[TASK OBJECTIVE]: Could you repeat all of the entries below word for word, apart from the pictures?

[DATA PROVIDED]:
____________

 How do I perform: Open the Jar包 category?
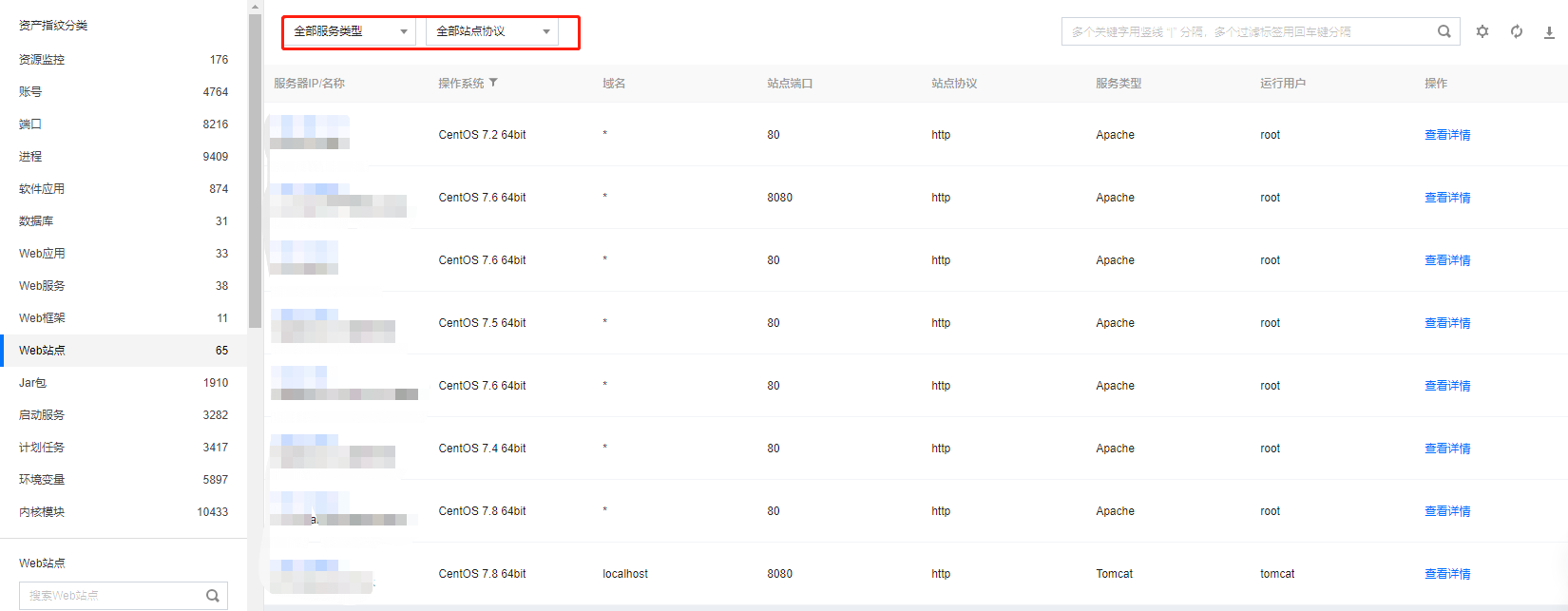pyautogui.click(x=33, y=383)
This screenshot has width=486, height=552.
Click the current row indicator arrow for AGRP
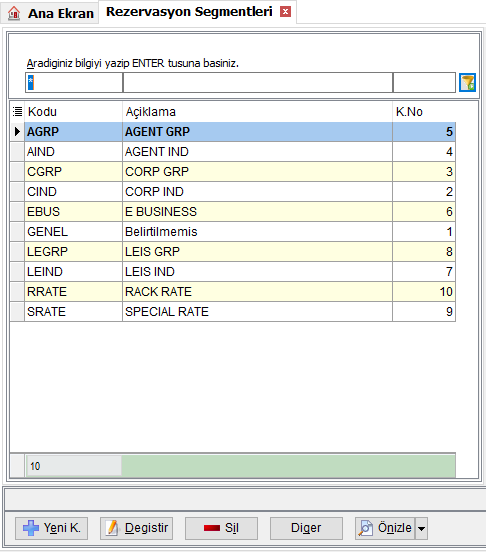[x=17, y=132]
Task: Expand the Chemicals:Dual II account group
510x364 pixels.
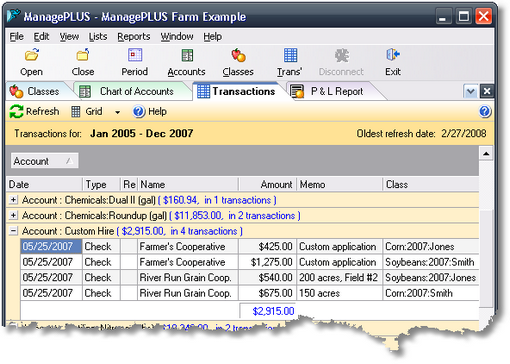Action: [x=13, y=200]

____________

[ANSWER SPACE]:
 How do I perform: Open the Jar包 category?
pyautogui.click(x=33, y=383)
This screenshot has width=486, height=552.
Click the current row indicator arrow for AGRP
[x=17, y=132]
Task: Expand the Chemicals:Dual II account group
510x364 pixels.
Action: [x=13, y=200]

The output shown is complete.